*Aim*
Replace every "Instruction" with "Directive" throughout the records below and give all the lines again with nothing else changed.

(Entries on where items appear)
────────────────────────────────────────
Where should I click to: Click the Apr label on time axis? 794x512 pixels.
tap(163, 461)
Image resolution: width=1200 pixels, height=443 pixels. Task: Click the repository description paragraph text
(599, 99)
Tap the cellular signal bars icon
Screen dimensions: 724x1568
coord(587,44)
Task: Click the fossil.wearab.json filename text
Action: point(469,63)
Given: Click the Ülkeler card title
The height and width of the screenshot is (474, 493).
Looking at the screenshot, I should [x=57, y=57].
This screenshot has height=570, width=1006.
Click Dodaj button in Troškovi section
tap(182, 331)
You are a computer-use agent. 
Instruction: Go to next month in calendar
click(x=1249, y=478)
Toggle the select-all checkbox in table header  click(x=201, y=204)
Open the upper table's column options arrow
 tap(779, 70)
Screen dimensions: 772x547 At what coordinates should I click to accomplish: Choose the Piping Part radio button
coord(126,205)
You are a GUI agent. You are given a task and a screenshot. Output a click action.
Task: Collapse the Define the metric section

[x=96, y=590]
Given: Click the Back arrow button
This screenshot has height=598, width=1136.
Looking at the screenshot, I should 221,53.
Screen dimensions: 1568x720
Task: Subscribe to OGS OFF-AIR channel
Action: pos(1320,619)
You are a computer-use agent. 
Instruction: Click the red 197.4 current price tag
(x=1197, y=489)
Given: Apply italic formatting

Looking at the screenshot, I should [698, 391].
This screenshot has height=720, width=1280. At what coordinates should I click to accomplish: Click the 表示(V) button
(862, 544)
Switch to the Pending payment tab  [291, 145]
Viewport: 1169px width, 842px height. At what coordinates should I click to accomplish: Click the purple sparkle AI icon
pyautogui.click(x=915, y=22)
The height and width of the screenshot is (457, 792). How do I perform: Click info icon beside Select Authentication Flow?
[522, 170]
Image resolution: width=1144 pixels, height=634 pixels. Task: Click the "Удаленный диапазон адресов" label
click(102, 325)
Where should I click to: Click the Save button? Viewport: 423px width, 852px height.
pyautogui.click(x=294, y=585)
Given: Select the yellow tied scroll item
────────────────────────────────────────
*Correct response*
Where should I click to: Click the Apr label on time axis? 794x512 pixels.
tap(163, 461)
Image resolution: width=1200 pixels, height=443 pixels. Task: Click the repository description paragraph text
(599, 99)
Tap the cellular signal bars icon
Screen dimensions: 724x1568
coord(587,44)
Task: Click the fossil.wearab.json filename text
Action: point(469,63)
Given: Click the Ülkeler card title
The height and width of the screenshot is (474, 493).
Looking at the screenshot, I should [x=57, y=57].
This screenshot has height=570, width=1006.
Click Dodaj button in Troškovi section
tap(182, 331)
You are a computer-use agent. 
Directive: Go to next month in calendar
click(x=1249, y=478)
Toggle the select-all checkbox in table header  click(x=201, y=204)
Open the upper table's column options arrow
 tap(779, 70)
Screen dimensions: 772x547 At what coordinates should I click to accomplish: Choose the Piping Part radio button
coord(126,205)
You are a GUI agent. You are given a task and a screenshot. Output a click action.
Task: Collapse the Define the metric section

[x=96, y=590]
Given: Click the Back arrow button
This screenshot has height=598, width=1136.
Looking at the screenshot, I should 221,53.
Screen dimensions: 1568x720
Task: Subscribe to OGS OFF-AIR channel
Action: pos(1320,619)
You are a computer-use agent. 
Directive: Click the red 197.4 current price tag
(x=1197, y=489)
Given: Apply italic formatting

Looking at the screenshot, I should [698, 391].
This screenshot has height=720, width=1280. At what coordinates should I click to accomplish: Click the 表示(V) button
(862, 544)
Switch to the Pending payment tab  [291, 145]
Viewport: 1169px width, 842px height. At what coordinates should I click to accomplish: Click the purple sparkle AI icon
pyautogui.click(x=915, y=22)
The height and width of the screenshot is (457, 792). How do I perform: Click info icon beside Select Authentication Flow?
[522, 170]
Image resolution: width=1144 pixels, height=634 pixels. Task: Click the "Удаленный диапазон адресов" label
click(102, 325)
Where should I click to: Click the Save button? Viewport: 423px width, 852px height.
pyautogui.click(x=294, y=585)
Given: Select the yellow tied scroll item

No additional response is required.